Saved entries
>>>

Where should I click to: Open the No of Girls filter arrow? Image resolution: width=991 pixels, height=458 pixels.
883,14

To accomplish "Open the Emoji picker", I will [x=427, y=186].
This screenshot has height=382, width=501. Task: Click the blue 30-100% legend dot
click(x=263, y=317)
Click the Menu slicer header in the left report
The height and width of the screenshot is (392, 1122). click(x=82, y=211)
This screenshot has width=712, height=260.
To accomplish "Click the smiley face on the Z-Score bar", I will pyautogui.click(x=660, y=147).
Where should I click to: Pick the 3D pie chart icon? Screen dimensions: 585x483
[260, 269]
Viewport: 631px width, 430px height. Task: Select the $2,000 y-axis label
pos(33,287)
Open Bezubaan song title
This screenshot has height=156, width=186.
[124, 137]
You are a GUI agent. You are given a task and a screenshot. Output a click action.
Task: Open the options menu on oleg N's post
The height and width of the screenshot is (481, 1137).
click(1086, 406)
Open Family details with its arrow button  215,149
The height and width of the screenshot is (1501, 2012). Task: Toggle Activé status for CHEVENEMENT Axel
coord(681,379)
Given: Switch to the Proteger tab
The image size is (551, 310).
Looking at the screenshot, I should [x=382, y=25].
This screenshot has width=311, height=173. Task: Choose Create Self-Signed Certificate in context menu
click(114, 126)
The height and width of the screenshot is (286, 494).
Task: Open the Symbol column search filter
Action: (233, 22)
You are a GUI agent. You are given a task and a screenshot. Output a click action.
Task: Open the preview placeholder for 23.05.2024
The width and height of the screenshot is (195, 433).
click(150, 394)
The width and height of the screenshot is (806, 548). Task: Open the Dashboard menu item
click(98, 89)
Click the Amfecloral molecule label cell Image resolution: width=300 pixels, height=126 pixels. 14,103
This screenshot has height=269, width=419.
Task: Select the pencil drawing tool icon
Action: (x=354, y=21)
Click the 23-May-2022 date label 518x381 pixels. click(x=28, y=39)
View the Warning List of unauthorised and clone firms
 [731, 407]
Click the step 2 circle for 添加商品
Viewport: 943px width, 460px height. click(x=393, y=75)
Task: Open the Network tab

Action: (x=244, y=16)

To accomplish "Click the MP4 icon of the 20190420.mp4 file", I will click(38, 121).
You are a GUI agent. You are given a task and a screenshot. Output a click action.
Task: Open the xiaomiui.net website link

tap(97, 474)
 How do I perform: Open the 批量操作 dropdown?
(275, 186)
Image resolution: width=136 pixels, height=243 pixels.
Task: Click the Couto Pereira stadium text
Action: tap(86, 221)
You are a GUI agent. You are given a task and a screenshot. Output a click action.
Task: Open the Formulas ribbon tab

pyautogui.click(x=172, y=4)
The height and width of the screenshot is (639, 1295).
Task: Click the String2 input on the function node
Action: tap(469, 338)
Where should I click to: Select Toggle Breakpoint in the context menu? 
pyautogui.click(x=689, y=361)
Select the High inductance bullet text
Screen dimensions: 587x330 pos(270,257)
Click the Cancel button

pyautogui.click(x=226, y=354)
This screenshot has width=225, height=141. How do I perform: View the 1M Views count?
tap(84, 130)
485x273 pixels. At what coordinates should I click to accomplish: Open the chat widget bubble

<<<

● Task prompt
Filter the records for the word "will" and show every line that has it.

● Task result
To accomplish "Open the Emoji picker", I will [x=427, y=186].
To accomplish "Click the smiley face on the Z-Score bar", I will pyautogui.click(x=660, y=147).
To accomplish "Click the MP4 icon of the 20190420.mp4 file", I will click(38, 121).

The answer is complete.